I am in most senses very lucky. I own my house. I have savings. I can hole up in my house and do my job from home, and it’s likely my industry falls into the “essential” category anyway. I have a husband I’ve been with for nearly 29 years that I’m happy to be with 24/7. I am regularly connecting with friends and colleagues through work and videoconference. And I have cats…
Speaking of cats, the folks behind Welcome to Night Vale have a new podcast out called Our Plague Year. As the first episode put it, “Introducing a new kind of current events podcast. An island in a storm of bad headlines. An experiment in public anxiety. Let’s get through this year together.” One highlight of the first episode was author Cory Doctorow starting off his piece talking about the Siege of Leningrad, and how people came together in the face of utter horror. The second episode was released today, and Jeffrey Crainor–one of the two main guys behind Night Vale–had a piece focusing on his cats, and how the cats just seem to know that something is wrong. One of his cats, not normally a cuddly type, curled up beside him when he returned home from the cancelled Night Vale tour; the other, a former feral, is suddenly rubbing against his wife’s legs. This is a phenomenon familiar to many of us with cats-I’ve termed it “sympathy cats”. And it’s absolutely real. Our cats are a social bunch for the most part (at least with us–less so with each other), but there have been some recent nights where I’ve tossed and turned until one–or more–cats have climbed on top of me and purred.
The one troubling thing in all of this is whether or not veterinarians will be considered essential services. Our cats are currently healthy. Our vet has been very proactive about putting in place protocols to minimize contact, including pickup and dropoff of pets curbside, with no owners allowed in the office. I can’t imagine how tragic it could be during this period to have a pet (or, even worse–a service animal) fall ill. Hopefully something can be figured out that keeps both people and their pets safe.

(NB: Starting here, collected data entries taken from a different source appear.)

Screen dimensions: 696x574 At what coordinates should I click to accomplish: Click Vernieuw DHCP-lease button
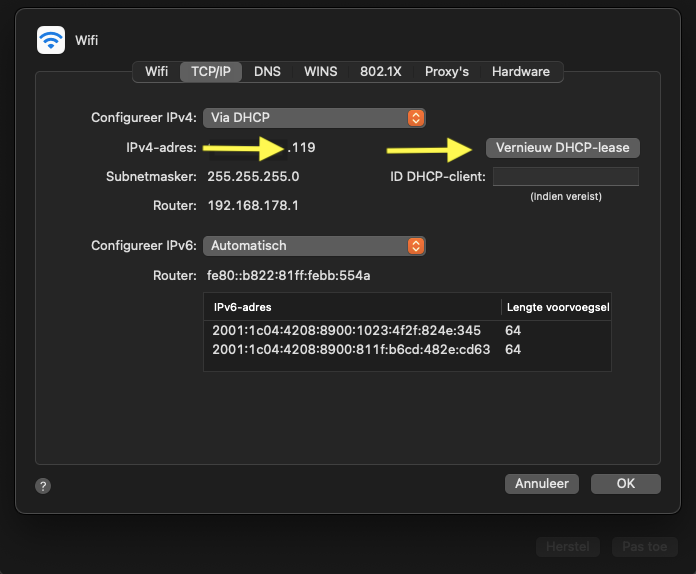tap(562, 148)
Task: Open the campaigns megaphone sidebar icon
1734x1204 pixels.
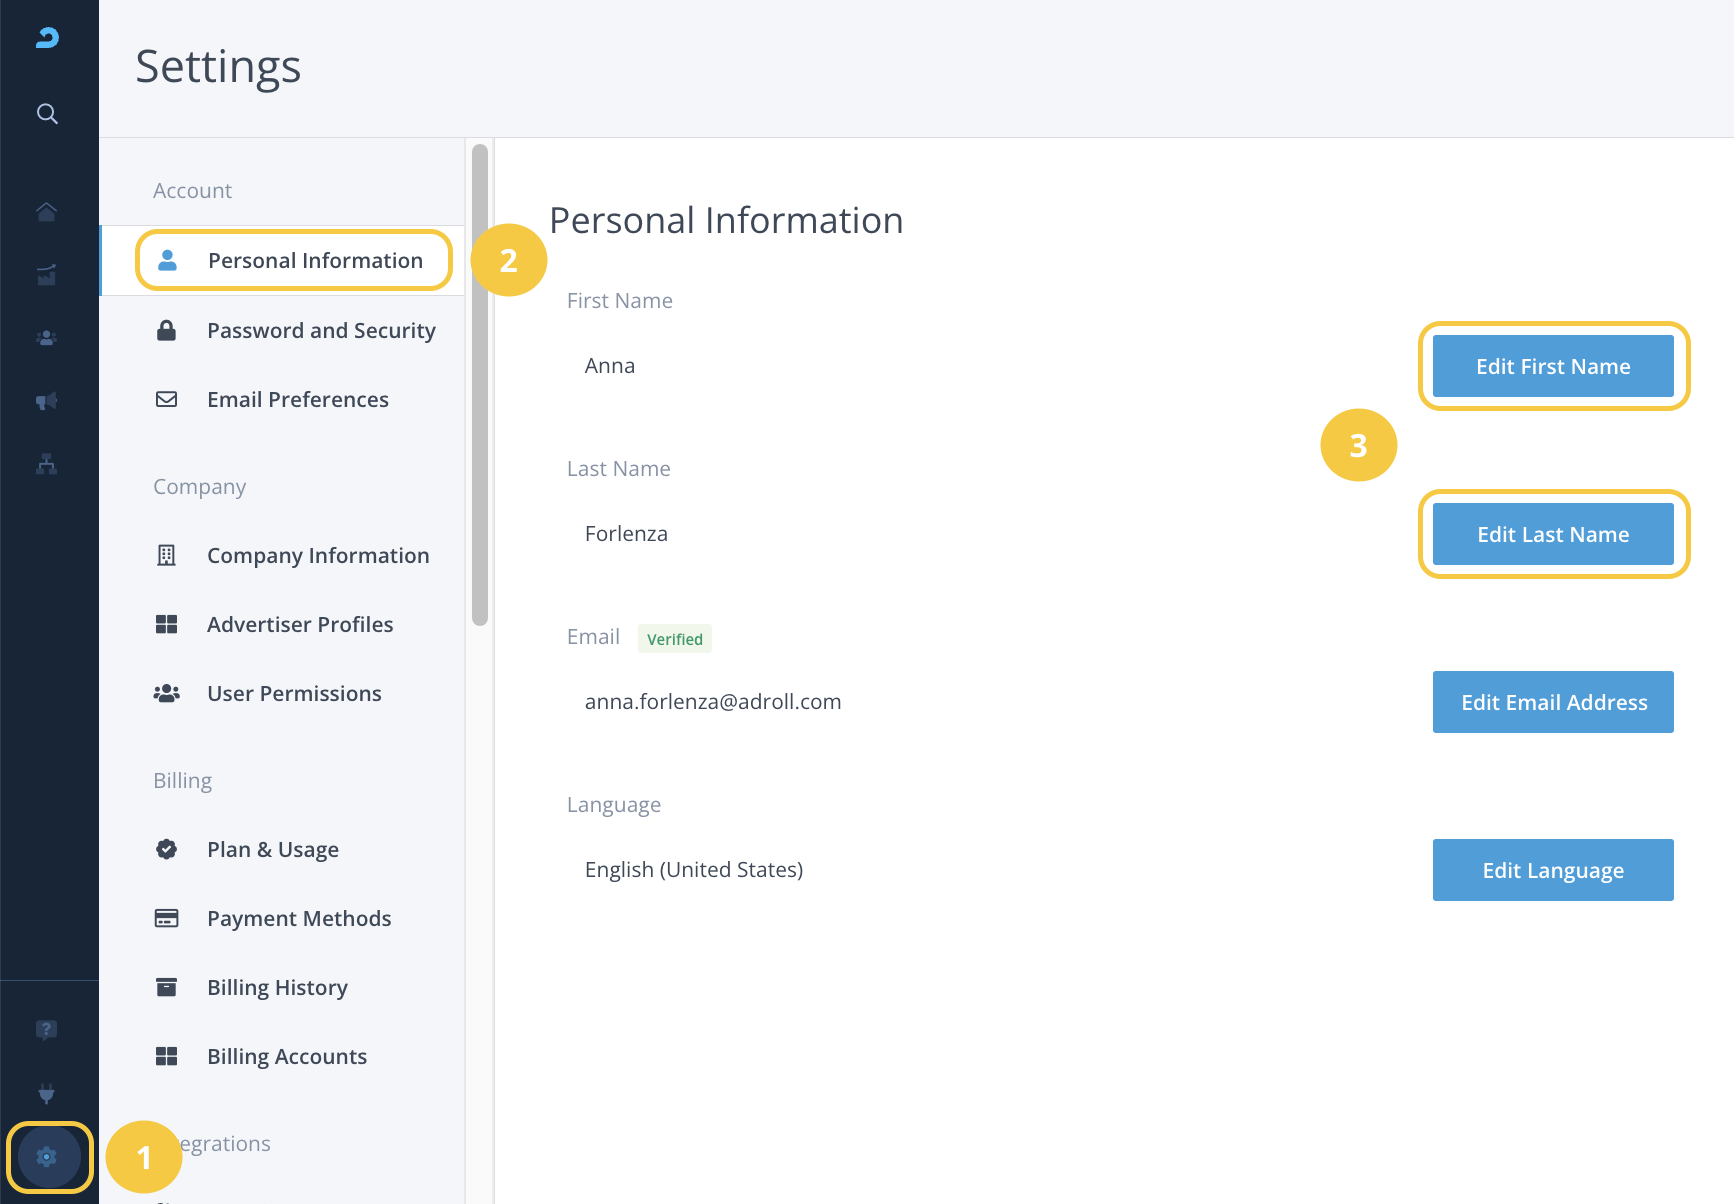Action: click(47, 401)
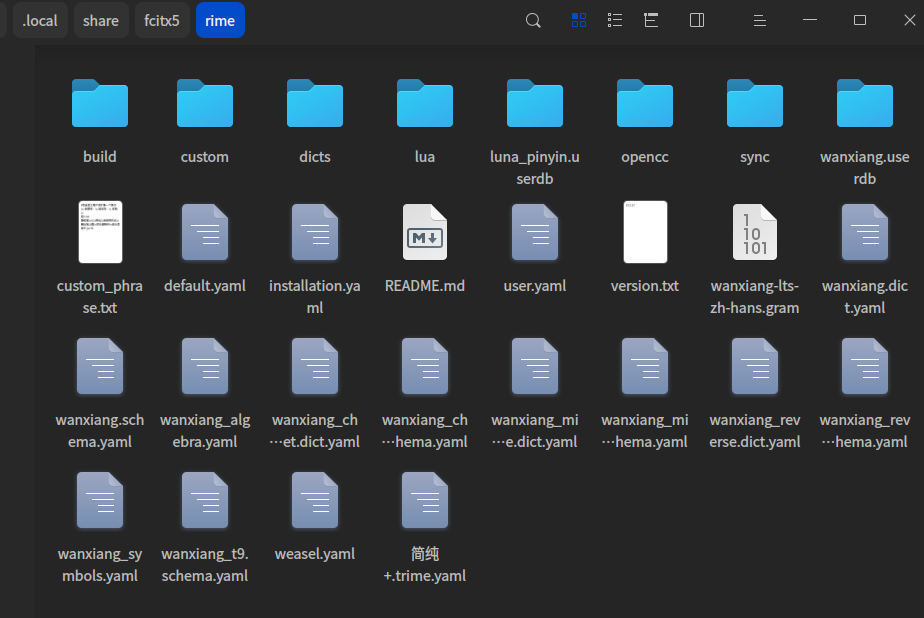Toggle the detail side panel
924x618 pixels.
697,20
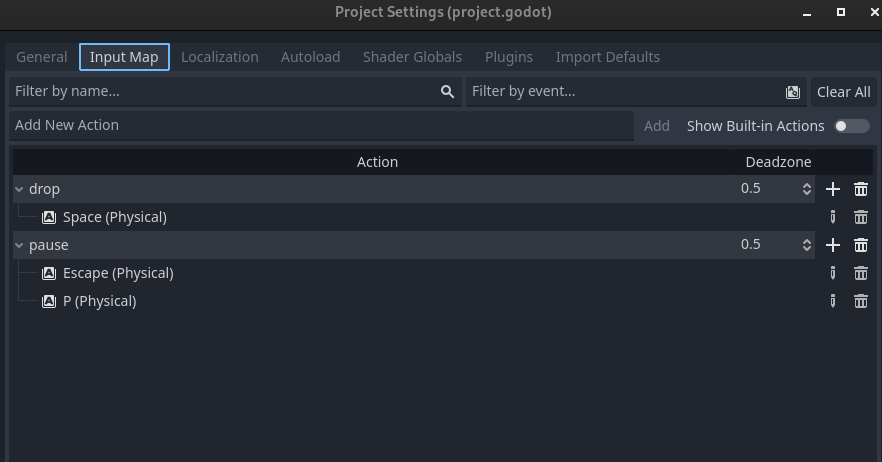Image resolution: width=882 pixels, height=462 pixels.
Task: Focus the Add New Action field
Action: click(x=321, y=125)
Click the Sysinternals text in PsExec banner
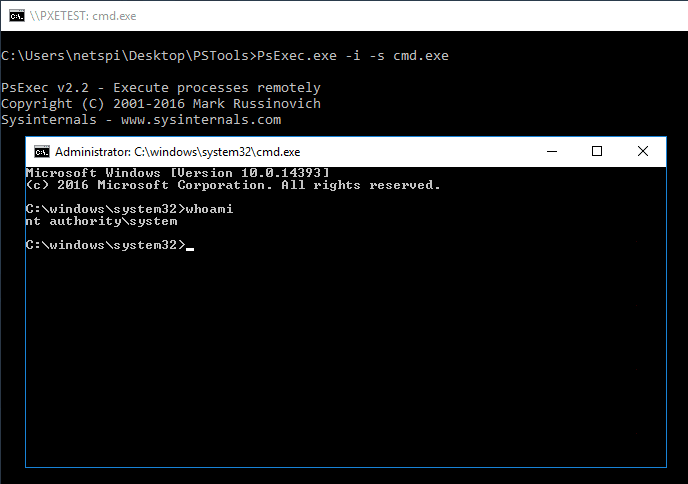 pyautogui.click(x=49, y=120)
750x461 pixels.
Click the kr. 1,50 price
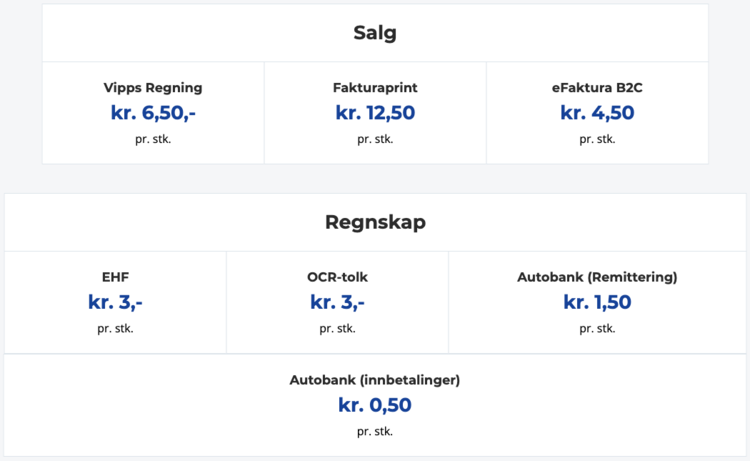pyautogui.click(x=597, y=302)
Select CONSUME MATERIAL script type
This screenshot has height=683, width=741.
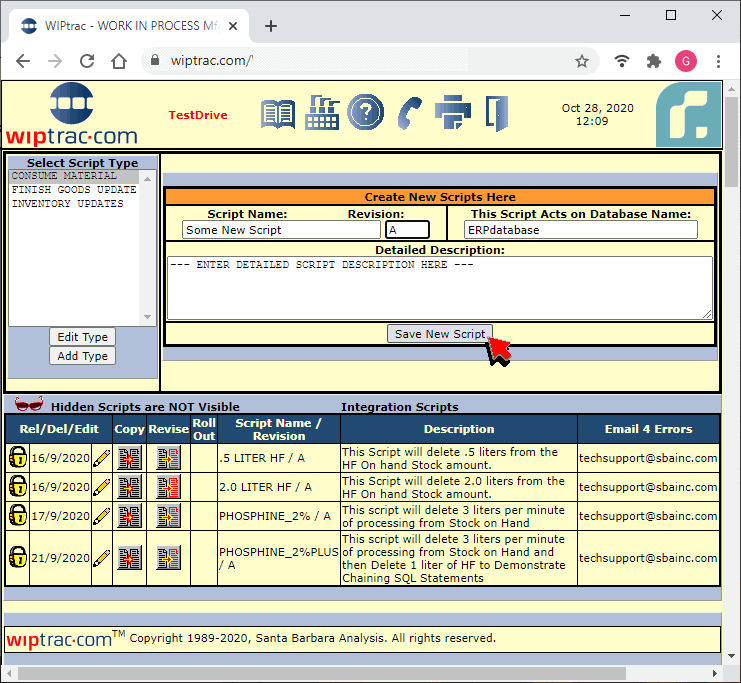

I looked out this morning from my foyer, and through the window I could see the steady progress of the daffodil and narcissus shoots that presage warmer weather. Every time you plant bulbs, it’s an act of hope, that you will be there in the future to see them blossom. Right now, it’s difficult to live anywhere but in the present–it feels almost like an act of hubris to talk of plans for next year, or September, or even much further ahead than a week or so. The act of hope we must contemplate is to plan for a future while in the midst of a crisis that makes that future more cloudy, and we can be forgiven for focusing our eyes on each step in front of us instead of the mountain that we must climb. But we must look up from time to time to understand that although the summit of that mountain is in clouds, it is nevertheless still there.
And for now, all we have the time that is given to us.